TASK REQUIREMENTS:
Could you retype all of the entries below word for word?

[Stored data entries]
----
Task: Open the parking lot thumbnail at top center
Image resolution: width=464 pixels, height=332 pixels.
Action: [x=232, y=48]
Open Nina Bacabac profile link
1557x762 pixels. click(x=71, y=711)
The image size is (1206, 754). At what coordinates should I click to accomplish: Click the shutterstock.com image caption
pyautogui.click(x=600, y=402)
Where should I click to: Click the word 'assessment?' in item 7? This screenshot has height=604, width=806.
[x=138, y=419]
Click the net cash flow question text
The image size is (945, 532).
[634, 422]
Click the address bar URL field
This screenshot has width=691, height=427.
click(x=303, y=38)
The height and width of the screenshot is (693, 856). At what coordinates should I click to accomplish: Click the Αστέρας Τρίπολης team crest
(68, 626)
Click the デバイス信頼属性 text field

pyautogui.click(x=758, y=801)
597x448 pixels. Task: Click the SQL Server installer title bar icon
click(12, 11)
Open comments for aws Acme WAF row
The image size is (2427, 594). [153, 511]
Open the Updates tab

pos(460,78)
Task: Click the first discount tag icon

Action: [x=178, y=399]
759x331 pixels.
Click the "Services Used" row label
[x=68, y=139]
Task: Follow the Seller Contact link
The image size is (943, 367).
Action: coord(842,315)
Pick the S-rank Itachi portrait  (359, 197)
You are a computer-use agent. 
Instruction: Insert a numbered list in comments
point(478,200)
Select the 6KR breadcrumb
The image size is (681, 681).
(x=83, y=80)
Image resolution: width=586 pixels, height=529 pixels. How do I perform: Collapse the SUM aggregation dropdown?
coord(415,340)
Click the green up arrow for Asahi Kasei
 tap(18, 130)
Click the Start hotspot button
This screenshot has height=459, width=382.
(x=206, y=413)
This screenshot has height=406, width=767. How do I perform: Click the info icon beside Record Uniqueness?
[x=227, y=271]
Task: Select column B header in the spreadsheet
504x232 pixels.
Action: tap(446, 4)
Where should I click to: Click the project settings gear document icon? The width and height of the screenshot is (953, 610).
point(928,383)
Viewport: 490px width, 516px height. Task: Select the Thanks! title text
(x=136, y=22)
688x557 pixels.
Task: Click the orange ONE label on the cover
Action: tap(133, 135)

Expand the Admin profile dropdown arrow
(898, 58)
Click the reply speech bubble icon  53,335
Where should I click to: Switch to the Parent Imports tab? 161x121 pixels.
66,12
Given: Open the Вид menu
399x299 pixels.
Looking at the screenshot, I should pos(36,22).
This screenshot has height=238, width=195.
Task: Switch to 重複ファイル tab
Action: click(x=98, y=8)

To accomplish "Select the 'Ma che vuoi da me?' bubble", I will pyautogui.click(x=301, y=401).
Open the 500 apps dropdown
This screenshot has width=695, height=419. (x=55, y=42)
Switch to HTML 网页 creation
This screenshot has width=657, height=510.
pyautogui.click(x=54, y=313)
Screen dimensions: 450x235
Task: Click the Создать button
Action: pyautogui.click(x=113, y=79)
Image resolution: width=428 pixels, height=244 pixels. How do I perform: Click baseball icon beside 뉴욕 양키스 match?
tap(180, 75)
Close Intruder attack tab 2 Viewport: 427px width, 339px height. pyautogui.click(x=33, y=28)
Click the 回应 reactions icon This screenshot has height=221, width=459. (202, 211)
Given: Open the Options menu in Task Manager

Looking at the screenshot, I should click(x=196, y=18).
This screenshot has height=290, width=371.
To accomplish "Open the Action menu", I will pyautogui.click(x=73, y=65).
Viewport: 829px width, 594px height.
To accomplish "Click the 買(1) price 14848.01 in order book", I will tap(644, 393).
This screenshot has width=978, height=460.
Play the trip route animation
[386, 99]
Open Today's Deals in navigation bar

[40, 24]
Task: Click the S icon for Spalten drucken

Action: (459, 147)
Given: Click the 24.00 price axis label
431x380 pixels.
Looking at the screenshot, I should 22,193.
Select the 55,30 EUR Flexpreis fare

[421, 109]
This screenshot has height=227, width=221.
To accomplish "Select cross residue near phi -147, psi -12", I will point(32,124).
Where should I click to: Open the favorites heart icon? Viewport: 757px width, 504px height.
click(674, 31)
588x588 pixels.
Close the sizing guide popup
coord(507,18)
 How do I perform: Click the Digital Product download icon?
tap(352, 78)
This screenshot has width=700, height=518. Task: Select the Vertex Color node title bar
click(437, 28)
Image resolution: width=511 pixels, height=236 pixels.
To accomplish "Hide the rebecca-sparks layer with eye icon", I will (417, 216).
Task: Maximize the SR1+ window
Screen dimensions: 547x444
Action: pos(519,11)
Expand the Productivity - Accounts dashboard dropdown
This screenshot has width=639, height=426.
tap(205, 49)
----
RESPONSE FOR THIS EXERCISE:
Task: Open the parking lot thumbnail at top center
Image resolution: width=464 pixels, height=332 pixels.
Action: [x=232, y=48]
Open Nina Bacabac profile link
1557x762 pixels. click(x=71, y=711)
The image size is (1206, 754). At what coordinates should I click to accomplish: Click the shutterstock.com image caption
pyautogui.click(x=600, y=402)
Where should I click to: Click the word 'assessment?' in item 7? This screenshot has height=604, width=806.
[x=138, y=419]
Click the net cash flow question text
The image size is (945, 532).
[634, 422]
Click the address bar URL field
This screenshot has width=691, height=427.
click(x=303, y=38)
The height and width of the screenshot is (693, 856). At what coordinates should I click to accomplish: Click the Αστέρας Τρίπολης team crest
(68, 626)
Click the デバイス信頼属性 text field

pyautogui.click(x=758, y=801)
597x448 pixels. Task: Click the SQL Server installer title bar icon
click(12, 11)
Open comments for aws Acme WAF row
The image size is (2427, 594). [153, 511]
Open the Updates tab

pos(460,78)
Task: Click the first discount tag icon

Action: [x=178, y=399]
759x331 pixels.
Click the "Services Used" row label
[x=68, y=139]
Task: Follow the Seller Contact link
The image size is (943, 367).
Action: coord(842,315)
Pick the S-rank Itachi portrait  (359, 197)
You are a computer-use agent. 
Instruction: Insert a numbered list in comments
point(478,200)
Select the 6KR breadcrumb
The image size is (681, 681).
(x=83, y=80)
Image resolution: width=586 pixels, height=529 pixels. How do I perform: Collapse the SUM aggregation dropdown?
coord(415,340)
Click the green up arrow for Asahi Kasei
 tap(18, 130)
Click the Start hotspot button
This screenshot has height=459, width=382.
(x=206, y=413)
This screenshot has height=406, width=767. How do I perform: Click the info icon beside Record Uniqueness?
[x=227, y=271]
Task: Select column B header in the spreadsheet
504x232 pixels.
Action: tap(446, 4)
Where should I click to: Click the project settings gear document icon? The width and height of the screenshot is (953, 610).
point(928,383)
Viewport: 490px width, 516px height. Task: Select the Thanks! title text
(x=136, y=22)
688x557 pixels.
Task: Click the orange ONE label on the cover
Action: tap(133, 135)

Expand the Admin profile dropdown arrow
(898, 58)
Click the reply speech bubble icon  53,335
Where should I click to: Switch to the Parent Imports tab? 161x121 pixels.
66,12
Given: Open the Вид menu
399x299 pixels.
Looking at the screenshot, I should pos(36,22).
This screenshot has height=238, width=195.
Task: Switch to 重複ファイル tab
Action: click(x=98, y=8)

To accomplish "Select the 'Ma che vuoi da me?' bubble", I will pyautogui.click(x=301, y=401).
Open the 500 apps dropdown
This screenshot has width=695, height=419. (x=55, y=42)
Switch to HTML 网页 creation
This screenshot has width=657, height=510.
pyautogui.click(x=54, y=313)
Screen dimensions: 450x235
Task: Click the Создать button
Action: pyautogui.click(x=113, y=79)
Image resolution: width=428 pixels, height=244 pixels. How do I perform: Click baseball icon beside 뉴욕 양키스 match?
tap(180, 75)
Close Intruder attack tab 2 Viewport: 427px width, 339px height. pyautogui.click(x=33, y=28)
Click the 回应 reactions icon This screenshot has height=221, width=459. (202, 211)
Given: Open the Options menu in Task Manager

Looking at the screenshot, I should click(x=196, y=18).
This screenshot has height=290, width=371.
To accomplish "Open the Action menu", I will pyautogui.click(x=73, y=65).
Viewport: 829px width, 594px height.
To accomplish "Click the 買(1) price 14848.01 in order book", I will tap(644, 393).
This screenshot has width=978, height=460.
Play the trip route animation
[386, 99]
Open Today's Deals in navigation bar

[40, 24]
Task: Click the S icon for Spalten drucken

Action: (459, 147)
Given: Click the 24.00 price axis label
431x380 pixels.
Looking at the screenshot, I should 22,193.
Select the 55,30 EUR Flexpreis fare

[421, 109]
This screenshot has height=227, width=221.
To accomplish "Select cross residue near phi -147, psi -12", I will point(32,124).
Where should I click to: Open the favorites heart icon? Viewport: 757px width, 504px height.
click(674, 31)
588x588 pixels.
Close the sizing guide popup
coord(507,18)
 How do I perform: Click the Digital Product download icon?
tap(352, 78)
This screenshot has width=700, height=518. Task: Select the Vertex Color node title bar
click(437, 28)
Image resolution: width=511 pixels, height=236 pixels.
To accomplish "Hide the rebecca-sparks layer with eye icon", I will (417, 216).
Task: Maximize the SR1+ window
Screen dimensions: 547x444
Action: pos(519,11)
Expand the Productivity - Accounts dashboard dropdown
This screenshot has width=639, height=426.
tap(205, 49)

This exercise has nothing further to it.